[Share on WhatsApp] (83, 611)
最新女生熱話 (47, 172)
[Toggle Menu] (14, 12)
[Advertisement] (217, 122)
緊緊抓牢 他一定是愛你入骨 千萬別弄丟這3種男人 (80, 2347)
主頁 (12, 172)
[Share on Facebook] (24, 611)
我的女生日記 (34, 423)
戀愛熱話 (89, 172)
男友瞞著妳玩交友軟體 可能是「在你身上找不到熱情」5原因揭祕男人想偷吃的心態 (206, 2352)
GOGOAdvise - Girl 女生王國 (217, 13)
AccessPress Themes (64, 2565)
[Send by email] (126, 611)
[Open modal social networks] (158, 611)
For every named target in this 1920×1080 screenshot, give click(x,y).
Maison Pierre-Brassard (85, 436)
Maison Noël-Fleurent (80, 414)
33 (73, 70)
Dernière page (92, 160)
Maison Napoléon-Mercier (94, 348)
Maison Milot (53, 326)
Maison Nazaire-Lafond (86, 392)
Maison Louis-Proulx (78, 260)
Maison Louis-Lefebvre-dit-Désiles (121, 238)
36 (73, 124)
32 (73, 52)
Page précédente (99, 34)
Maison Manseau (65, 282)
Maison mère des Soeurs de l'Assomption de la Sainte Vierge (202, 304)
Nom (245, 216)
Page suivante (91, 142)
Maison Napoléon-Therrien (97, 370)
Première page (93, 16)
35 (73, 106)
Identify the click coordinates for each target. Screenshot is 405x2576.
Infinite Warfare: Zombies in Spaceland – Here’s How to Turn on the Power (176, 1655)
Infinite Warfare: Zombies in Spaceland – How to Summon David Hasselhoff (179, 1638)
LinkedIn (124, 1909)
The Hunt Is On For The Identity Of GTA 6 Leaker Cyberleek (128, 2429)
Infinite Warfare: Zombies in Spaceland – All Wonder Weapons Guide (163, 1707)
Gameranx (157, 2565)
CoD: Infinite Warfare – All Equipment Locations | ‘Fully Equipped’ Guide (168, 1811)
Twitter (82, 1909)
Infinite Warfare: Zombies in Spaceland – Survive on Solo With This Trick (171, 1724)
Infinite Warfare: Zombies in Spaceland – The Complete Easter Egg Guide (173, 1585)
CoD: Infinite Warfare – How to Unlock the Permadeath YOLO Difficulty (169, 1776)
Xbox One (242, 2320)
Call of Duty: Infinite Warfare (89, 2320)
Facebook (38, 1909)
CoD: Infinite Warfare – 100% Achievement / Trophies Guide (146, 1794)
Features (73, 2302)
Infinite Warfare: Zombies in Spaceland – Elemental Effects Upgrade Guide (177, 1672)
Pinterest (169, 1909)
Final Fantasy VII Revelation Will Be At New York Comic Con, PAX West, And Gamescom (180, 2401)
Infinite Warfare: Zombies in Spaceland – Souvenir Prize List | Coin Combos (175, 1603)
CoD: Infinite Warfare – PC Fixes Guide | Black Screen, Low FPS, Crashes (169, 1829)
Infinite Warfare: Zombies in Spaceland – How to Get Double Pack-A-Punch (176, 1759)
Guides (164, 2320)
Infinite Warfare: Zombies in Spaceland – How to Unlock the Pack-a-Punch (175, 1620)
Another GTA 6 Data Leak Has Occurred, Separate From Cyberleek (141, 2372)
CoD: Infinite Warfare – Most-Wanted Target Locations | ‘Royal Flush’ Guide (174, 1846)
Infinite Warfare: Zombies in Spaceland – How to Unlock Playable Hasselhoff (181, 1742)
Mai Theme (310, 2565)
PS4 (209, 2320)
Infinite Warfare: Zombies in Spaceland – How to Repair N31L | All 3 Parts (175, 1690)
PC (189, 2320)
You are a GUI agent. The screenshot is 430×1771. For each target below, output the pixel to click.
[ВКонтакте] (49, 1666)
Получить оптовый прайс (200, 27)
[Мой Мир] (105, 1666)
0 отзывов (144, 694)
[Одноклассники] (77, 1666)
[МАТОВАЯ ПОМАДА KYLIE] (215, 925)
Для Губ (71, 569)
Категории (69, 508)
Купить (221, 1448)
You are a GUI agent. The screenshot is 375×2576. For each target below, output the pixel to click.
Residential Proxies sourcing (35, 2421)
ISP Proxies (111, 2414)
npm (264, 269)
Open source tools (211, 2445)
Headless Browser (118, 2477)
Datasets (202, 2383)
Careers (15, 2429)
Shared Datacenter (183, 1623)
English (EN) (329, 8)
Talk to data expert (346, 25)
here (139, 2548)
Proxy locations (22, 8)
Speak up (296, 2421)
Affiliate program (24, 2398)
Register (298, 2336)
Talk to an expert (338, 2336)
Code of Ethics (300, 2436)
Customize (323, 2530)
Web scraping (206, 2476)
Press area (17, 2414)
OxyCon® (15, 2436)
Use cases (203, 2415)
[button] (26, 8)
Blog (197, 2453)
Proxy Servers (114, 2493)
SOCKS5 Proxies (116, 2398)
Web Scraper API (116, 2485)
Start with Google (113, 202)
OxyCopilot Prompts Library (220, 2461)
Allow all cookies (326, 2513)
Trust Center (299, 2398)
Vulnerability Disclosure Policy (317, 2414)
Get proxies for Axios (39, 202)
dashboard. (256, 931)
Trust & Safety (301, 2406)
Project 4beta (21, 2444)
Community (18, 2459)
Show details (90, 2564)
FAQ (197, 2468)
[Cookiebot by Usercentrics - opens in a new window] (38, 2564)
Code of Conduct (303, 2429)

————

### [The problem]
Every record should be given again without alteration.

### [Answer to the problem]
[Share on WhatsApp] (83, 611)
最新女生熱話 (47, 172)
[Toggle Menu] (14, 12)
[Advertisement] (217, 122)
緊緊抓牢 他一定是愛你入骨 千萬別弄丟這3種男人 (80, 2347)
主頁 (12, 172)
[Share on Facebook] (24, 611)
我的女生日記 (34, 423)
戀愛熱話 (89, 172)
男友瞞著妳玩交友軟體 可能是「在你身上找不到熱情」5原因揭祕男人想偷吃的心態 (206, 2352)
GOGOAdvise - Girl 女生王國 (217, 13)
AccessPress Themes (64, 2565)
[Send by email] (126, 611)
[Open modal social networks] (158, 611)
For every named target in this 1920×1080 screenshot, give click(x,y).
Maison Pierre-Brassard (85, 436)
Maison Noël-Fleurent (80, 414)
33 (73, 70)
Dernière page (92, 160)
Maison Napoléon-Mercier (94, 348)
Maison Milot (53, 326)
Maison Nazaire-Lafond (86, 392)
Maison Louis-Proulx (78, 260)
Maison Louis-Lefebvre-dit-Désiles (121, 238)
36 (73, 124)
32 (73, 52)
Page précédente (99, 34)
Maison Manseau (65, 282)
Maison mère des Soeurs de l'Assomption de la Sainte Vierge (202, 304)
Nom (245, 216)
Page suivante (91, 142)
Maison Napoléon-Therrien (97, 370)
Première page (93, 16)
35 (73, 106)
Identify the click coordinates for each target. Screenshot is 405x2576.
Infinite Warfare: Zombies in Spaceland – Here’s How to Turn on the Power (176, 1655)
Infinite Warfare: Zombies in Spaceland – How to Summon David Hasselhoff (179, 1638)
LinkedIn (124, 1909)
The Hunt Is On For The Identity Of GTA 6 Leaker Cyberleek (128, 2429)
Infinite Warfare: Zombies in Spaceland – All Wonder Weapons Guide (163, 1707)
Gameranx (157, 2565)
CoD: Infinite Warfare – All Equipment Locations | ‘Fully Equipped’ Guide (168, 1811)
Twitter (82, 1909)
Infinite Warfare: Zombies in Spaceland – Survive on Solo With This Trick (171, 1724)
Infinite Warfare: Zombies in Spaceland – The Complete Easter Egg Guide (173, 1585)
CoD: Infinite Warfare – How to Unlock the Permadeath YOLO Difficulty (169, 1776)
Xbox One (242, 2320)
Call of Duty: Infinite Warfare (89, 2320)
Facebook (38, 1909)
CoD: Infinite Warfare – 100% Achievement / Trophies Guide (146, 1794)
Features (73, 2302)
Infinite Warfare: Zombies in Spaceland – Elemental Effects Upgrade Guide (177, 1672)
Pinterest (169, 1909)
Final Fantasy VII Revelation Will Be At New York Comic Con, PAX West, And Gamescom (180, 2401)
Infinite Warfare: Zombies in Spaceland – Souvenir Prize List | Coin Combos (175, 1603)
CoD: Infinite Warfare – PC Fixes Guide | Black Screen, Low FPS, Crashes (169, 1829)
Infinite Warfare: Zombies in Spaceland – How to Get Double Pack-A-Punch (176, 1759)
Guides (164, 2320)
Infinite Warfare: Zombies in Spaceland – How to Unlock the Pack-a-Punch (175, 1620)
Another GTA 6 Data Leak Has Occurred, Separate From Cyberleek (141, 2372)
CoD: Infinite Warfare – Most-Wanted Target Locations | ‘Royal Flush’ Guide (174, 1846)
Infinite Warfare: Zombies in Spaceland – How to Unlock Playable Hasselhoff (181, 1742)
Mai Theme (310, 2565)
PS4 (209, 2320)
Infinite Warfare: Zombies in Spaceland – How to Repair N31L | All 3 Parts (175, 1690)
PC (189, 2320)
You are a GUI agent. The screenshot is 430×1771. For each target below, output the pixel to click.
[ВКонтакте] (49, 1666)
Получить оптовый прайс (200, 27)
[Мой Мир] (105, 1666)
0 отзывов (144, 694)
[Одноклассники] (77, 1666)
[МАТОВАЯ ПОМАДА KYLIE] (215, 925)
Для Губ (71, 569)
Категории (69, 508)
Купить (221, 1448)
You are a GUI agent. The screenshot is 375×2576. For each target below, output the pixel to click.
Residential Proxies sourcing (35, 2421)
ISP Proxies (111, 2414)
npm (264, 269)
Open source tools (211, 2445)
Headless Browser (118, 2477)
Datasets (202, 2383)
Careers (15, 2429)
Shared Datacenter (183, 1623)
English (EN) (329, 8)
Talk to data expert (346, 25)
here (139, 2548)
Proxy locations (22, 8)
Speak up (296, 2421)
Affiliate program (24, 2398)
Register (298, 2336)
Talk to an expert (338, 2336)
Code of Ethics (300, 2436)
Customize (323, 2530)
Web scraping (206, 2476)
Press area (17, 2414)
OxyCon® (15, 2436)
Use cases (203, 2415)
[button] (26, 8)
Blog (197, 2453)
Proxy Servers (114, 2493)
SOCKS5 Proxies (116, 2398)
Web Scraper API (116, 2485)
Start with Google (113, 202)
OxyCopilot Prompts Library (220, 2461)
Allow all cookies (326, 2513)
Trust Center (299, 2398)
Vulnerability Disclosure Policy (317, 2414)
Get proxies for Axios (39, 202)
dashboard. (256, 931)
Trust & Safety (301, 2406)
Project 4beta (21, 2444)
Community (18, 2459)
Show details (90, 2564)
FAQ (197, 2468)
[Cookiebot by Usercentrics - opens in a new window] (38, 2564)
Code of Conduct (303, 2429)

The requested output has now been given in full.